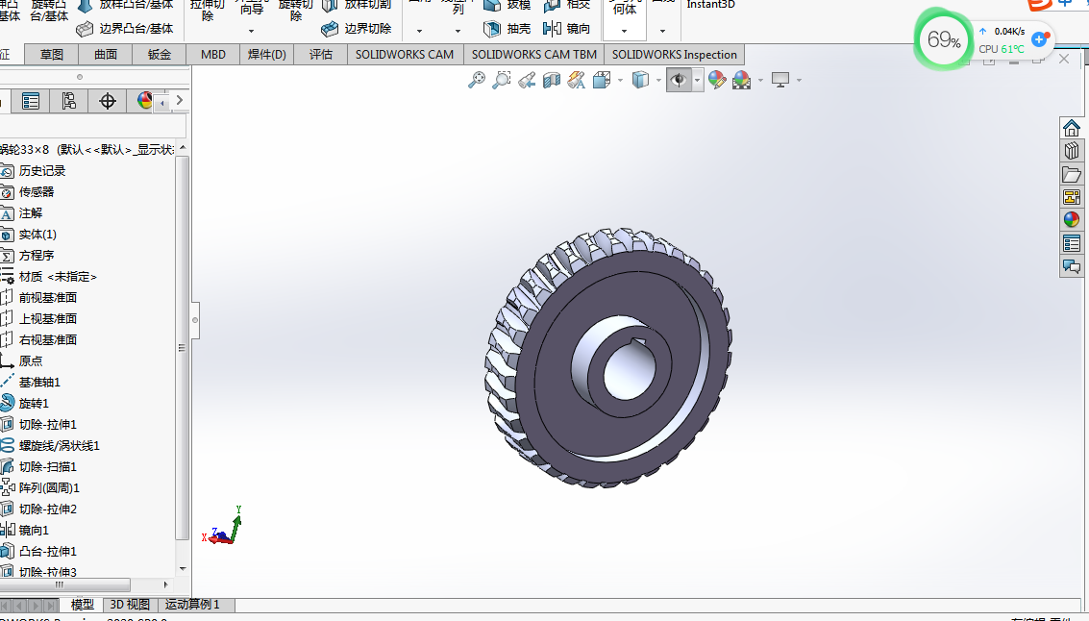Select the Zoom to Area tool
Image resolution: width=1089 pixels, height=621 pixels.
[501, 81]
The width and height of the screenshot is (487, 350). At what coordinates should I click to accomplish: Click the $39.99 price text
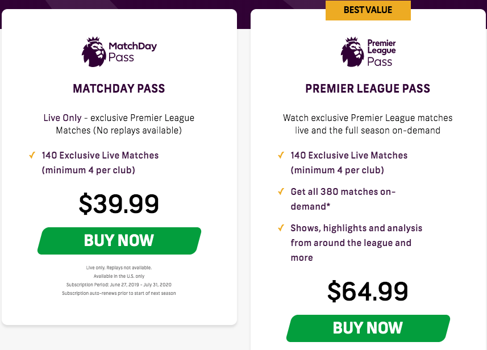pos(119,204)
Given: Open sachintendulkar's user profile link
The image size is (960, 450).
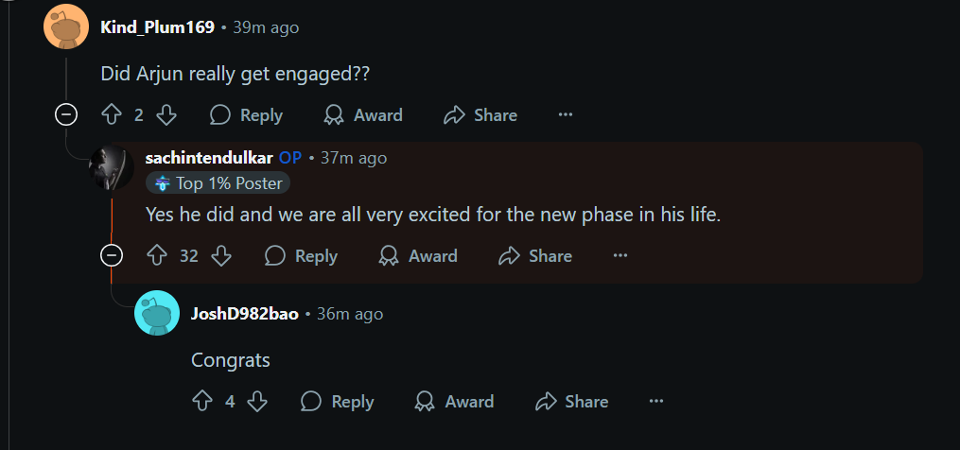Looking at the screenshot, I should pos(209,158).
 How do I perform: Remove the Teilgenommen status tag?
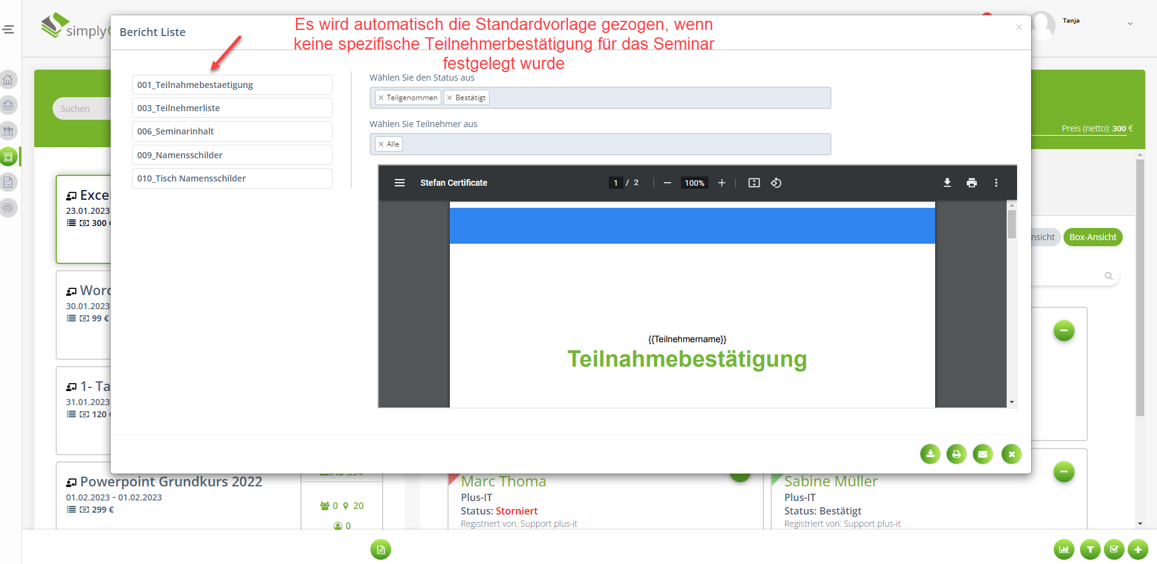[381, 98]
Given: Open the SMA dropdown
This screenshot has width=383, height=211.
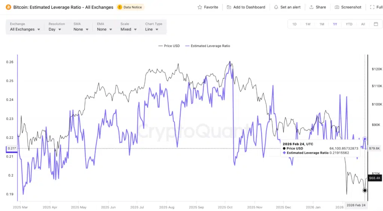Looking at the screenshot, I should (81, 29).
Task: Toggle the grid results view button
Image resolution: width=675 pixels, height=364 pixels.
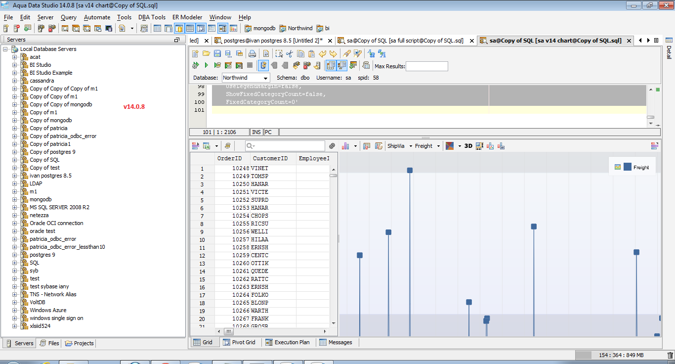Action: pyautogui.click(x=331, y=65)
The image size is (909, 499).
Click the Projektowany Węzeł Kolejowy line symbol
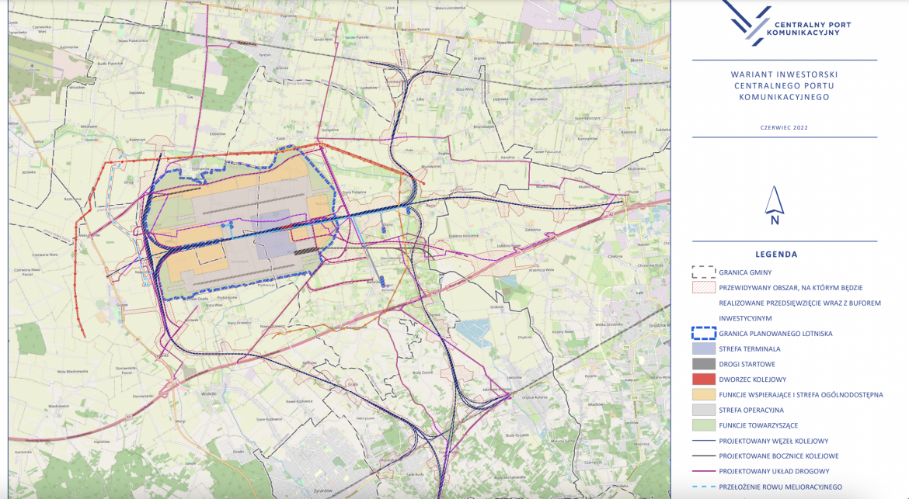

+ + + +

→ **EXERCISE OBJECTIVE**: For this listing, copy out every line that includes the word "Given".

→ **REPLY TO THE EXERCISE**:
Given: Open sachintendulkar's user profile link
Given: Open the SMA dropdown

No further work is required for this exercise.